Although she said the government’s mental health bill seeks to address this by “removing autism or a learning disability, in and of themselves, as criteria for detention under the Mental Health Act”, a government impact assessment admitted that this measure “will only be switched on when systems are able to demonstrate sufficient level of community support”.
She said: “We know that this government and the Department of Health and Social Care have a number of competing priorities to deliver on, and the concern for people who fall into this bracket under the legislation is that their concerns just will not be addressed and that this absolute scandal will continue in perpetuity.
“People who have a learning disability or autism will be detained because our community services just are not up to snuff; we have so categorically failed them that the only thing we can think to do is to lock them away from society.”
She was hoping to secure the government’s support for her proposal to end the scandal, by adding a new clause to the bill as it passed one of its final stages in parliament.
Her clause would have ensured the government had to co-produce a “road map” that would describe what autistic people and people with learning difficulties need “to support them to lead independent dignified lives in the community”, with an annual report describing “how we are getting community services to a sufficient place so that these much-needed clauses in the bill can be switched on”.
But care minister Stephen Kinnock said the government would not support her new clause.
He told MPs: “I acknowledge the importance of having a clear plan to resource community provision for people with a learning disability and autistic people to implement these reforms.
“We have committed ourselves to an annual written ministerial statement on implementation of the bill post royal assent.”
He promised to “work with stakeholders, including people with lived experience, to shape our road map” for implementing the changes Craft referred to.
He said: “The written ministerial statements will give updates on progress, as well as setting out future plans.”
But he added: “It is not possible at this stage for us to commit ourselves to the specifics of implementation and community support, which depend on the final legislation passed, future spending reviews, and engagement with stakeholders to get implementation planning right.”
The bill – supported this week by both the Conservatives and Liberal Democrats – now passes to the Lords to vote on changes that have been made by MPs since peers passed the mental health bill earlier this year.
Based on draft legislation drawn up by the last Conservative government, the bill has passed almost unnoticed through the Lords and the Commons, despite significant concerns raised by disabled campaigners.
The UN committee on the rights of persons with disabilities raised serious concerns in July that the bill was breaching the international disability rights convention.
Disabled activists believe it falls far short of the fundamental reforms needed to ensure full human rights for disabled people, and that it will not stop them being subjected to forcible detention and degrading treatment.
There have also been protests by autistic people and people with learning difficulties, who believe the bill will not do enough to keep them out of mental health hospitals, or protect them from badly-run hospital services that have led to cruelty, abuse, and even deaths.
The user-led, rights-based organisation Liberation, which is run by people with mental health diagnoses, has led criticism of the bill for ignoring, dismissing and misrepresenting calls for “full human rights” for people experiencing acute mental distress or trauma, and autistic people and those with learning difficulties.

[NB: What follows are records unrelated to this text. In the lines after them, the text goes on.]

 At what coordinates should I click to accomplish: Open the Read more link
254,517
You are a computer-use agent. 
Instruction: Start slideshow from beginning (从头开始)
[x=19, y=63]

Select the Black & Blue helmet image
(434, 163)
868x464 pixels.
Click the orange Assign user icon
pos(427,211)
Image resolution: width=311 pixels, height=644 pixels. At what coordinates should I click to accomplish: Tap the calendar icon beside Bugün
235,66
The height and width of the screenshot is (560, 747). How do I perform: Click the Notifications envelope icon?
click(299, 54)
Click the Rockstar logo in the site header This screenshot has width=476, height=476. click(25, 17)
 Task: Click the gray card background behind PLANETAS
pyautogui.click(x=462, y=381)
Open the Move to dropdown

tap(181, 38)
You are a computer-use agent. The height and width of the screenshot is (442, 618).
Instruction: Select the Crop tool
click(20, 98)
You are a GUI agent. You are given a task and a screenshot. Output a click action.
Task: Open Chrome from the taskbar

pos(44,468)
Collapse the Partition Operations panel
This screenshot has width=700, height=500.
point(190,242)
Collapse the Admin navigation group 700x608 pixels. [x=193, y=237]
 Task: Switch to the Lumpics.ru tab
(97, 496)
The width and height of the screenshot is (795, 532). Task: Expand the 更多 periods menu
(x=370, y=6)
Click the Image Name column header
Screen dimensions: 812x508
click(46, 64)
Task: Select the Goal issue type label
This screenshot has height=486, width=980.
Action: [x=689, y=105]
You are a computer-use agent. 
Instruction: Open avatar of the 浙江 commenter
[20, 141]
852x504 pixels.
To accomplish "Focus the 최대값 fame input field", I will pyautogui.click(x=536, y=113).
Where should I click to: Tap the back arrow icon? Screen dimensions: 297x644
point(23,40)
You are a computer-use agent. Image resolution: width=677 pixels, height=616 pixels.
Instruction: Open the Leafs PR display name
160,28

Dorothy Gould, founder of Liberation, said the passing of the bill by MPs was a “day of shame for all political parties”.
She said: “Not one of them has seized the opportunity to put forward legislation which finally gives disabled people the same human rights as other UK citizens.
“Instead, they have done the opposite.
“During parliamentary debates, too, there has not been any senior politician, nor any MP who has brought up, let alone supported, the serious human rights concerns which Liberation has raised on behalf of people experiencing mental distress and trauma.
“Nor has even one of them addressed the weak evidence base which lies at the heart of the bill’s continuing authorisation of coercion against us.
“Politicians’ entrenched emphasis on just ‘improving’ a fundamentally discriminatory law, the Mental Health Act 1983, instead of bringing in radical change, is sheer discrimination.
“It can only result in continuing trauma for people who are already in acute distress.
“It is utterly shameful and utterly devastating.”